Men of Vision
by Graham Forsdyke
FOR OUR Man of Vision spot this issue we turn not to an inventor but to an entrepreneur -- those men with the foresight and courage to risk their all for the benefit of the public good.
A case of point is one Charles A Dearborne, a Canadian who, after spending some time with that area's Wheeler & Wilson distributor, decided that Britain was ripe for his business flair.
He did a deal with a local manufacturer who produced the Empress machine and set sail for England. On his arrival he lost no time in contacting the various trade magazines to demonstrate the work of the Empress. And then, according to the Journal of Domestic Appliances and Sewing Machine Gazette, used parts of private conversations to head up his publicity campaign.
Offices were taken at prestigious Queen Victoria Street, London and the Empress installed in a demonstration room where examples of other manufacturers' wares were provided for comparison.
Certainly the Empress appeared to work well when compared to the opposition, but one visitor was heard to suggest that had the Empress not been the only machine to benefit from a little oil, the comparison might have been less invidious.

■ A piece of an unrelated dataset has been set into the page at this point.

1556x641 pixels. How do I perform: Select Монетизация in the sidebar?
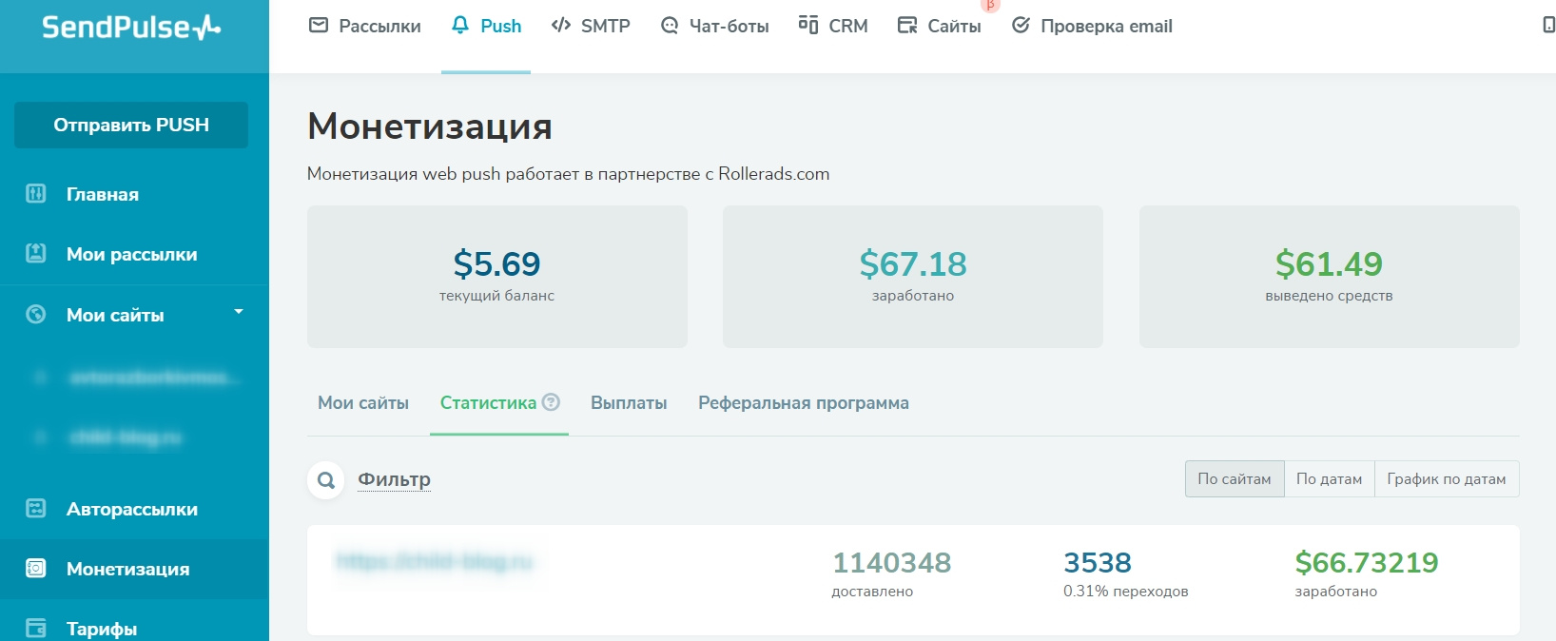(127, 569)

But now Dearborne was ready to share his dream with the public and a company was formed with the aim of bringing in £100,000 in £1 shares.

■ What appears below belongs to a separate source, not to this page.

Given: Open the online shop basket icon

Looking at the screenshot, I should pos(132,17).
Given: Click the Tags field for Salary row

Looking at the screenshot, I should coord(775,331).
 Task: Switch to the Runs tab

The prospectus was issued and the shares list was opened on the 17th March, 1888, and Dearborne and his fellow directors sat back with their clerical staff ready to count the applications. Just five days later the share lists were closed with a subscribed capital of absolutely nothing.
Not one single farthing was received from the public and not surprisingly the financial press of the time declared the whole affair a complete failure.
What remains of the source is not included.